[Cryptography] Is there a good algorithm providing both compression and encryption at the same time?

Wed May 6 19:08:31 EDT 2015

On May 6, 2015, at 4:15 AM, Francois BERENGER <francois.berenger.fun at gmail.com> wrote:
> While programming an open source distributed system, I discovered
> it could be interesting for the system to use a well established algorithm
> that can do these two things at the same time (for performance reasons).
> 
> I was thinking about something along those lines:
> 
> compression(clear_text) = (compression_dictionary, compressed_text)
> 
> then, instead of encrypting the whole resulting pair (to save some time), we would send over the wire
> 
> (symmetric_encrypt(compression_dictionary, secret_key), compressed_text)
> 
> Of course, I would like that the compressed_text cannot be uncompressed
> by someone who doesn't have access to the compression dictionary.
> 
> I would be interested in scientific articles or any interesting pointer.
I doubt there's much work on something like this because I don't see how it could be very good.  A compressor works by removing redundancy from the input.  The compressed text will reveal where the redundancy was.  For example, suppose you used an LZ-style compressor.  If the input starts with two repeated characters, the encoding will start with two repeated symbols.  Granted, without the dictionary, you can't tell *what* character was repeated - but the fact of the repetition will be right there, and often gives much information away.
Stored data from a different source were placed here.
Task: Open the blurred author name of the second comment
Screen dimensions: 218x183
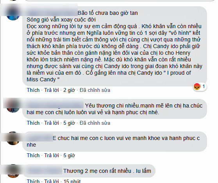Action: tap(55, 105)
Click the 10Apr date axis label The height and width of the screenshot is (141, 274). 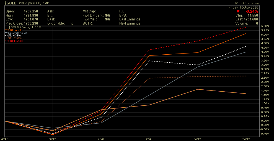coord(246,138)
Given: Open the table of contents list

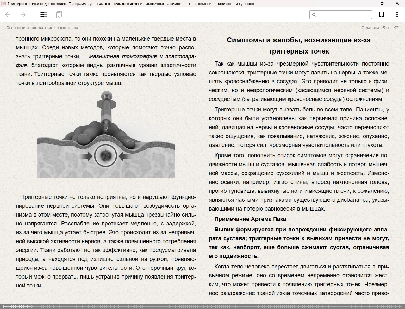Looking at the screenshot, I should (43, 15).
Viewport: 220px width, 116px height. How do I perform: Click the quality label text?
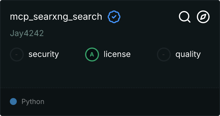point(188,54)
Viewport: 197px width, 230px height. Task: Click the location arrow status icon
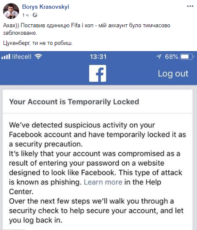coord(159,56)
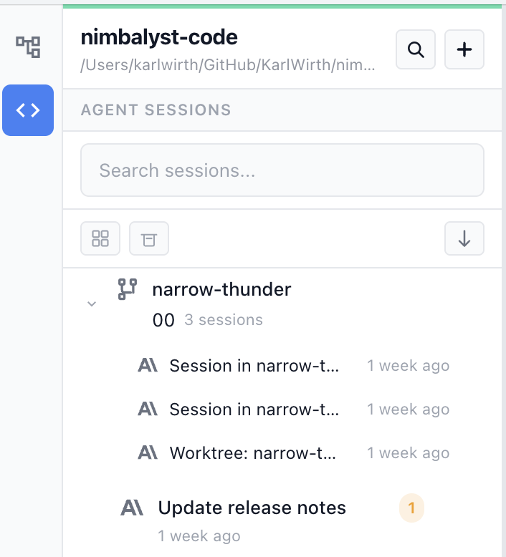
Task: Select the code agent mode icon
Action: 28,110
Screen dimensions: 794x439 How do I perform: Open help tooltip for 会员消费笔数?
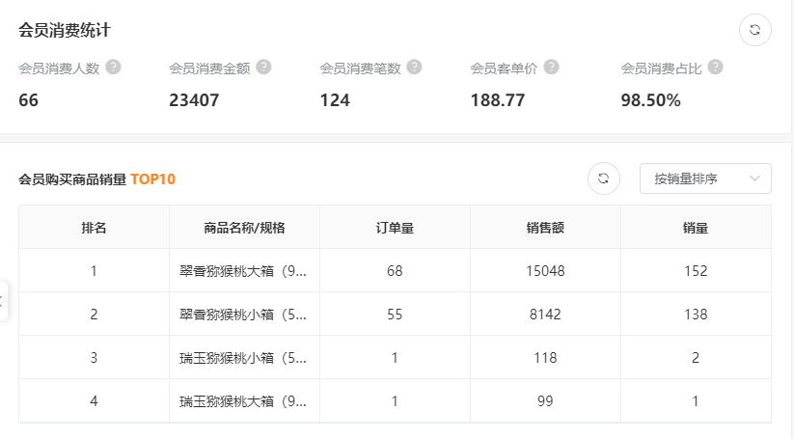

In fact, for most common compression algorithms, you don't need the table to know how to divide the compressed data into symbols.  So what you end up with is effectively an old-style code book.  Techniques for breaking those were well developed.  It's true that in the old days, a single codebook was used for all messages (though super-encipherment was common, and was broken); while here there's a new code book for each message.  But individual "messages" today contain as much data - if not more - than might be gathered in years of effort in the old days; so that doesn't help you much.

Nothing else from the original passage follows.